• _Work required_
Replace "Uncheck" with "Clear" everywhere it occurs in the items below, and leave every other part of the lines unchanged.

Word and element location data
-*-*-
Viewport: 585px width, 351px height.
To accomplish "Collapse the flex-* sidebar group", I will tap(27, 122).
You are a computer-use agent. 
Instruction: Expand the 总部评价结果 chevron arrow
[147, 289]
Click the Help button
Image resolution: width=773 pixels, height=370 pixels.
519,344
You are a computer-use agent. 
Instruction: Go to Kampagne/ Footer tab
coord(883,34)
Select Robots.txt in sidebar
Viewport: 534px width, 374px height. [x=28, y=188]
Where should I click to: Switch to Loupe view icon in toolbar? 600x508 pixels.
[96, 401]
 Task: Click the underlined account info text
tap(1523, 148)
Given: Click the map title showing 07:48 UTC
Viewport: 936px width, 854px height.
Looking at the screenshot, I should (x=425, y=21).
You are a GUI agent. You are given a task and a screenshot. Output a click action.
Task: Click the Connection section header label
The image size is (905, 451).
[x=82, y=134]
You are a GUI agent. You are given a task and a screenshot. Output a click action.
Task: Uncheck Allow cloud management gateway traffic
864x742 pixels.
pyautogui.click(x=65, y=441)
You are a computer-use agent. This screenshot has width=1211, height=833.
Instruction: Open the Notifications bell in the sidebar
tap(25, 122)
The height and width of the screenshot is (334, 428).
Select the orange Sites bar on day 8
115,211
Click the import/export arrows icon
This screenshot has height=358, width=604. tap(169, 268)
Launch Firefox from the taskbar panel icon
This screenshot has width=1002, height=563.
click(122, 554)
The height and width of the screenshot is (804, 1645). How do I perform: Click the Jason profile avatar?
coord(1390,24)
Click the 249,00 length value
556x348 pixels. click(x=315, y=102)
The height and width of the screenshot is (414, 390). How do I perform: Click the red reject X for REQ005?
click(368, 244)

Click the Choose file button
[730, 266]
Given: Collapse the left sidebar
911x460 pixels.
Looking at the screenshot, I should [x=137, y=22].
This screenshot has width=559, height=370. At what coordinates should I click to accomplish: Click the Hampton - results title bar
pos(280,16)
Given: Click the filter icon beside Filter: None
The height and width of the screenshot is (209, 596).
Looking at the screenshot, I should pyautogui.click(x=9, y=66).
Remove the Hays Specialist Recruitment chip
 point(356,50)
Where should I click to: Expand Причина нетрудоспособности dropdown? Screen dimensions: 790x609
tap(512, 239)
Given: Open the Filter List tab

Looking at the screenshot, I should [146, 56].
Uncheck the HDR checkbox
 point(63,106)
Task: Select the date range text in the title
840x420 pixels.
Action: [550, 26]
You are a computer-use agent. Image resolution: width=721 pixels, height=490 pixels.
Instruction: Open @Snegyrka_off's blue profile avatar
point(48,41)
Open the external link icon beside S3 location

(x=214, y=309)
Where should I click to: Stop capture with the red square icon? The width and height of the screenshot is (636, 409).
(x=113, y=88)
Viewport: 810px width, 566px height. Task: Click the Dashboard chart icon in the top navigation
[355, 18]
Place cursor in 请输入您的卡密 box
-*-*-
• _Task response_
Viewport: 585px width, 351px height.
To accomplish "Collapse the flex-* sidebar group", I will tap(27, 122).
You are a computer-use agent. 
Instruction: Expand the 总部评价结果 chevron arrow
[147, 289]
Click the Help button
Image resolution: width=773 pixels, height=370 pixels.
519,344
You are a computer-use agent. 
Instruction: Go to Kampagne/ Footer tab
coord(883,34)
Select Robots.txt in sidebar
Viewport: 534px width, 374px height. [x=28, y=188]
Where should I click to: Switch to Loupe view icon in toolbar? 600x508 pixels.
[96, 401]
 Task: Click the underlined account info text
tap(1523, 148)
Given: Click the map title showing 07:48 UTC
Viewport: 936px width, 854px height.
Looking at the screenshot, I should (x=425, y=21).
You are a GUI agent. You are given a task and a screenshot. Output a click action.
Task: Click the Connection section header label
The image size is (905, 451).
[x=82, y=134]
You are a GUI agent. You are given a task and a screenshot. Output a click action.
Task: Clear Allow cloud management gateway traffic
864x742 pixels.
pyautogui.click(x=65, y=441)
You are a computer-use agent. This screenshot has width=1211, height=833.
Instruction: Open the Notifications bell in the sidebar
tap(25, 122)
The height and width of the screenshot is (334, 428).
Select the orange Sites bar on day 8
115,211
Click the import/export arrows icon
This screenshot has height=358, width=604. tap(169, 268)
Launch Firefox from the taskbar panel icon
This screenshot has width=1002, height=563.
click(122, 554)
The height and width of the screenshot is (804, 1645). How do I perform: Click the Jason profile avatar?
coord(1390,24)
Click the 249,00 length value
556x348 pixels. click(x=315, y=102)
The height and width of the screenshot is (414, 390). How do I perform: Click the red reject X for REQ005?
click(368, 244)

Click the Choose file button
[730, 266]
Given: Collapse the left sidebar
911x460 pixels.
Looking at the screenshot, I should [x=137, y=22].
This screenshot has width=559, height=370. At what coordinates should I click to accomplish: Click the Hampton - results title bar
pos(280,16)
Given: Click the filter icon beside Filter: None
The height and width of the screenshot is (209, 596).
Looking at the screenshot, I should pyautogui.click(x=9, y=66).
Remove the Hays Specialist Recruitment chip
 point(356,50)
Where should I click to: Expand Причина нетрудоспособности dropdown? Screen dimensions: 790x609
tap(512, 239)
Given: Open the Filter List tab

Looking at the screenshot, I should [146, 56].
Clear the HDR checkbox
 point(63,106)
Task: Select the date range text in the title
840x420 pixels.
Action: [550, 26]
You are a computer-use agent. Image resolution: width=721 pixels, height=490 pixels.
Instruction: Open @Snegyrka_off's blue profile avatar
point(48,41)
Open the external link icon beside S3 location

(x=214, y=309)
Where should I click to: Stop capture with the red square icon? The width and height of the screenshot is (636, 409).
(x=113, y=88)
Viewport: 810px width, 566px height. Task: Click the Dashboard chart icon in the top navigation
[355, 18]
Place cursor in 请输入您的卡密 box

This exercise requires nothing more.